*Text excerpt*
# # # # # # #
According to Statista, bitcoin usage keeps on growing as seen by the number of Bitcoin ATMs, which increased from 538 in January 2016 to 838 by November. Most Bitcoin ATMs, as of July 2016, were located in the United States (345) and Canada (108). The Bitcoin ATMs located in Europe as of June 2016 constituted 24.02 percent of the global ATM market share.

Moreover, several bitcoin charts confirm a growing usage and acceptance:

Last but not least, this research paper on bitcoin's big picture trends identifies 3 marked regimes that have evolved as the bitcoin economy has grown and matured: From an early prototype stage, to a second growth stage populated in large part with "sin" enterprise (i.e., gambling, black markets), to a third stage marked by a sharp progression away from "sin" and toward legitimate enterprises.

In other words, fundamentally, the picture for bitcoin looks very good. This is not only a market for speculators anymore, but one of real users.
# # # # # # #
*Job 1*
Translate this sentence from the bitcoin passage into Spanish: "In other words, fundamentally, the picture for bitcoin looks very good."
The text and the rows have no connection to each other.

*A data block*
# # # # # # #
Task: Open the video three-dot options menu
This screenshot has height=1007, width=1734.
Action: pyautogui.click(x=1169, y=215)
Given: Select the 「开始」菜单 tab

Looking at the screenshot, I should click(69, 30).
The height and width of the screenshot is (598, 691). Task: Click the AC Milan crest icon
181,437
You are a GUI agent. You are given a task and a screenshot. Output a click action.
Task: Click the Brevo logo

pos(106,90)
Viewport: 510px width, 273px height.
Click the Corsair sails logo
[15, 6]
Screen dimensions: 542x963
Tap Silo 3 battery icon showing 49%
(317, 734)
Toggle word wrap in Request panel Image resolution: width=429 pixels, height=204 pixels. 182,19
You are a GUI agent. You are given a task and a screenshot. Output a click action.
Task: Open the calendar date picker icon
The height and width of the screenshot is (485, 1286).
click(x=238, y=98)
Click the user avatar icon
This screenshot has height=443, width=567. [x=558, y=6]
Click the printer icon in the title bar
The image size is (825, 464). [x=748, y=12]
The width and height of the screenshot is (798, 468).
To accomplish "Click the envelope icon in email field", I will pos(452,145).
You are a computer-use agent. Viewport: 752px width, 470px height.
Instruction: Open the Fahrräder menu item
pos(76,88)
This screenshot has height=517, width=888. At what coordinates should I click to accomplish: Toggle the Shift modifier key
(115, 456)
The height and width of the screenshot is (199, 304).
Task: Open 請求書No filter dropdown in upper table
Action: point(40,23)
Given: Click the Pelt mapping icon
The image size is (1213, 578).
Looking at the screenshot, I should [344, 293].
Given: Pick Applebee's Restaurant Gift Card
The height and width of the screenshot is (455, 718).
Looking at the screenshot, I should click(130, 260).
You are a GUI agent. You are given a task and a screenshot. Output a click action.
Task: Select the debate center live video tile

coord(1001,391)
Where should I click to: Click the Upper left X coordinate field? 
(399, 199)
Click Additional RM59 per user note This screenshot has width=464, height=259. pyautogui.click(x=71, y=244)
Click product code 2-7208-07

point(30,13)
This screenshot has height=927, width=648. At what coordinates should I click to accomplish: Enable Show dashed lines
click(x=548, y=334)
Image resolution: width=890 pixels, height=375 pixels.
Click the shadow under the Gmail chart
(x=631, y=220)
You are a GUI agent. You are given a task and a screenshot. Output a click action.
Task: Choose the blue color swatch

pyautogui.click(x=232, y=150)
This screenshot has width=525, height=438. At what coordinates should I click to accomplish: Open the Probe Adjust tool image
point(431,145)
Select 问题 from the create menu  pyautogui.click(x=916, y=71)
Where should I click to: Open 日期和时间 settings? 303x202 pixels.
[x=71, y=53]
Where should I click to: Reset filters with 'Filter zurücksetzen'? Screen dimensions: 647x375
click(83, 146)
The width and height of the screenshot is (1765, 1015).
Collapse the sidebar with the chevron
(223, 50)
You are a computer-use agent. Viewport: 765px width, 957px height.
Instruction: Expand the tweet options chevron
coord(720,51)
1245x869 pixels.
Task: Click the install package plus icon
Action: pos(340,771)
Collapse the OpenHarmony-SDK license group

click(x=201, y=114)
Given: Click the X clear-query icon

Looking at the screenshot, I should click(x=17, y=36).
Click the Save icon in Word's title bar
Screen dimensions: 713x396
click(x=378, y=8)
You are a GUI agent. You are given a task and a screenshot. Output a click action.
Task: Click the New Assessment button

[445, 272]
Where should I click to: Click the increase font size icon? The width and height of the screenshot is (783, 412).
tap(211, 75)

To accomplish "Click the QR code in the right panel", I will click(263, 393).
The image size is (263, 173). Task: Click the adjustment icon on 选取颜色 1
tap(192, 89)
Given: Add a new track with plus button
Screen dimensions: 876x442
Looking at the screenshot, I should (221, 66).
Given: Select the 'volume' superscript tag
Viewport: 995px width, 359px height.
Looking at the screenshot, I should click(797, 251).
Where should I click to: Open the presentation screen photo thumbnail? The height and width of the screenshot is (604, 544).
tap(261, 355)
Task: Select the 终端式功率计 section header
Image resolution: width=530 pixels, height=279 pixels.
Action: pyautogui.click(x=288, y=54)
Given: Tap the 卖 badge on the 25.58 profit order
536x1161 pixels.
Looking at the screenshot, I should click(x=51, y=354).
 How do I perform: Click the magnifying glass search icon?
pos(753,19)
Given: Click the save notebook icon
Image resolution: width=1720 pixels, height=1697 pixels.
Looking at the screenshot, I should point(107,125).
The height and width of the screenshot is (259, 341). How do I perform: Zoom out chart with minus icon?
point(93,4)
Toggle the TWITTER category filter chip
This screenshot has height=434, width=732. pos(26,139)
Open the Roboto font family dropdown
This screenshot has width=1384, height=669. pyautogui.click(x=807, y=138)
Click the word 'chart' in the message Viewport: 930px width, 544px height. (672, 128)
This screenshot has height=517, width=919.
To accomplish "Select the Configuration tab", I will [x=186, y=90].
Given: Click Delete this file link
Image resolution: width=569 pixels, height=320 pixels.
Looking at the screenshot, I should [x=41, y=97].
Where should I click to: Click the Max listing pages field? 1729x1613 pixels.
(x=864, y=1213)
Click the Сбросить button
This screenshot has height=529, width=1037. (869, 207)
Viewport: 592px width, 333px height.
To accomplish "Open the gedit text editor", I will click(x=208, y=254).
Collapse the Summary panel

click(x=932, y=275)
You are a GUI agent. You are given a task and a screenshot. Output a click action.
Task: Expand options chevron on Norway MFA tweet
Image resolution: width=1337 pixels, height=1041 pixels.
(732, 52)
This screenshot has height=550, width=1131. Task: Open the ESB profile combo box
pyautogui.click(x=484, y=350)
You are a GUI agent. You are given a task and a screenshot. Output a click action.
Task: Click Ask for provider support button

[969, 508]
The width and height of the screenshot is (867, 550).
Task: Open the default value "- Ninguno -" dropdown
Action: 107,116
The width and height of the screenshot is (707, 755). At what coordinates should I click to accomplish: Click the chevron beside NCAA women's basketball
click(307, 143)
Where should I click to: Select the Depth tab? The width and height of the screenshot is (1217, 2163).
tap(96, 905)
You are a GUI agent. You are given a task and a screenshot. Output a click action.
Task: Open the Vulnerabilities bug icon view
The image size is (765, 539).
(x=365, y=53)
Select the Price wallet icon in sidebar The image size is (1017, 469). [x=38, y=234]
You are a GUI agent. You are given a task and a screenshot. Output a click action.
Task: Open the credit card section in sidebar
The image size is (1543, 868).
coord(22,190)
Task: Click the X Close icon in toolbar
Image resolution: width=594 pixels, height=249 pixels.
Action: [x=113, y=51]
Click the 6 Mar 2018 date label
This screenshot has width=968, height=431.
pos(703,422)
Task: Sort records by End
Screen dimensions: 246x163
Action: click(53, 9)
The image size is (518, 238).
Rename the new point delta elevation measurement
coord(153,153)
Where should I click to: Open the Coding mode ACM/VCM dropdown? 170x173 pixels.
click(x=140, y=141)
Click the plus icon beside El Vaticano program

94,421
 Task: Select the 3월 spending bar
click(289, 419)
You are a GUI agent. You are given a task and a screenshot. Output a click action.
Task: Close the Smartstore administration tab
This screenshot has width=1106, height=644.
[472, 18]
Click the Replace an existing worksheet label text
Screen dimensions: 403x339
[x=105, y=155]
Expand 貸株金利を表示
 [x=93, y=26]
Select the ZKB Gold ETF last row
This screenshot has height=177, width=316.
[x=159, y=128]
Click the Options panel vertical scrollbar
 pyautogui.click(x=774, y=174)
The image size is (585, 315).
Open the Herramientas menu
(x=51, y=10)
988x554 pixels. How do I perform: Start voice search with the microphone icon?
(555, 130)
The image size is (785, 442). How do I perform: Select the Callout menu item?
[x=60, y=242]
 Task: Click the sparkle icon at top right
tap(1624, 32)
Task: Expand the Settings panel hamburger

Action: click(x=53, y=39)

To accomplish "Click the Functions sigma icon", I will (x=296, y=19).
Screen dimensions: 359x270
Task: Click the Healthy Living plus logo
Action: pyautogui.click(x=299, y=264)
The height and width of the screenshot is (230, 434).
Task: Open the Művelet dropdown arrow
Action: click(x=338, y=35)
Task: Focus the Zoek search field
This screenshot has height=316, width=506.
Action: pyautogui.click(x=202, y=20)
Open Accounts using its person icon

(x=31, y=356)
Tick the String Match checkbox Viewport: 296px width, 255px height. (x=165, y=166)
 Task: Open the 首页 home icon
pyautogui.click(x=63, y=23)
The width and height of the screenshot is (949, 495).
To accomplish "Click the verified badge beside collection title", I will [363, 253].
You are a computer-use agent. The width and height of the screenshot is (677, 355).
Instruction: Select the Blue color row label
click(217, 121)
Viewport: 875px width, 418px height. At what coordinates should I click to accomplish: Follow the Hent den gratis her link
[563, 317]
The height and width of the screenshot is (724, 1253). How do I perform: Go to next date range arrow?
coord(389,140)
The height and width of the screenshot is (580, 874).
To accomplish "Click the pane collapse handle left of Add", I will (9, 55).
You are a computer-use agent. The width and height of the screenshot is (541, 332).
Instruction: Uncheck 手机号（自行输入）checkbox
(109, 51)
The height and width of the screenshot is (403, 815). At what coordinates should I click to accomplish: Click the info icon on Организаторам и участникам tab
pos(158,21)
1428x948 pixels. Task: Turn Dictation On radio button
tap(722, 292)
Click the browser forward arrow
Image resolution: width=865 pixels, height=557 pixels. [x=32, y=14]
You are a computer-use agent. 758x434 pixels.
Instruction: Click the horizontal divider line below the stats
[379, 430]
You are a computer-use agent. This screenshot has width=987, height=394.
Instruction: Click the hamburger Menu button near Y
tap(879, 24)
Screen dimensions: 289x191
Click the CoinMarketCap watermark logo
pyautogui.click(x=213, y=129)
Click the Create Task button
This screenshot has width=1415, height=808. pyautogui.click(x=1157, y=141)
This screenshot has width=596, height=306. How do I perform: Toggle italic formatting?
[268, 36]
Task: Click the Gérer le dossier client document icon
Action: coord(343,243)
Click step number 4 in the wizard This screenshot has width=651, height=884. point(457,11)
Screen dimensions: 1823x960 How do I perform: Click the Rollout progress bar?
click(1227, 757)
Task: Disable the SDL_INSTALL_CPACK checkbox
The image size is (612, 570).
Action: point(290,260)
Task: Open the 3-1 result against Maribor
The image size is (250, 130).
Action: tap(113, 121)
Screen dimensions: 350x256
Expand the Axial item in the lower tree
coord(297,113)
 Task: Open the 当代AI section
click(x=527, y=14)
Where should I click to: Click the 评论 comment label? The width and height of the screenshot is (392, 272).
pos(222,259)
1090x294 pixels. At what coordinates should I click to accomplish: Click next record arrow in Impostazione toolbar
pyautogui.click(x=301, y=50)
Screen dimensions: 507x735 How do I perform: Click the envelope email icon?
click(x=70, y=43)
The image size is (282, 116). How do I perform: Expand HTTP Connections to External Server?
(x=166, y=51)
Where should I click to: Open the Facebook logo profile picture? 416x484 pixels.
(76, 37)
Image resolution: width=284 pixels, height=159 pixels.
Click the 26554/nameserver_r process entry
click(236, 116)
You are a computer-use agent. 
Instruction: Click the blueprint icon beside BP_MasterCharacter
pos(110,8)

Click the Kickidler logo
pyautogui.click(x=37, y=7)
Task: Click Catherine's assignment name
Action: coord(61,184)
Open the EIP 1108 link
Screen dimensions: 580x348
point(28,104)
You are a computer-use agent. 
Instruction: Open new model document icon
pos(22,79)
# # # # # # #
*Job 2*
Arrange the lines of the rows as a Markdown table with columns No. and Line, starting at the line that contains "Task: Click the X Close icon in toolbar" and ending at the line that contains "coord(153,153)". Leave out blank lines.

*Correct result 1*
En otras palabras, fundamentalmente, el panorama para bitcoin se ve muy bien.

*Correct result 2*
| No. | Line |
|---|---|
| 1 | Task: Click the X Close icon in toolbar |
| 2 | Image resolution: width=594 pixels, height=249 pixels. |
| 3 | Action: [x=113, y=51] |
| 4 | Click the 6 Mar 2018 date label |
| 5 | This screenshot has width=968, height=431. |
| 6 | pos(703,422) |
| 7 | Task: Sort records by End |
| 8 | Screen dimensions: 246x163 |
| 9 | Action: click(53, 9) |
| 10 | The image size is (518, 238). |
| 11 | Rename the new point delta elevation measurement |
| 12 | coord(153,153) |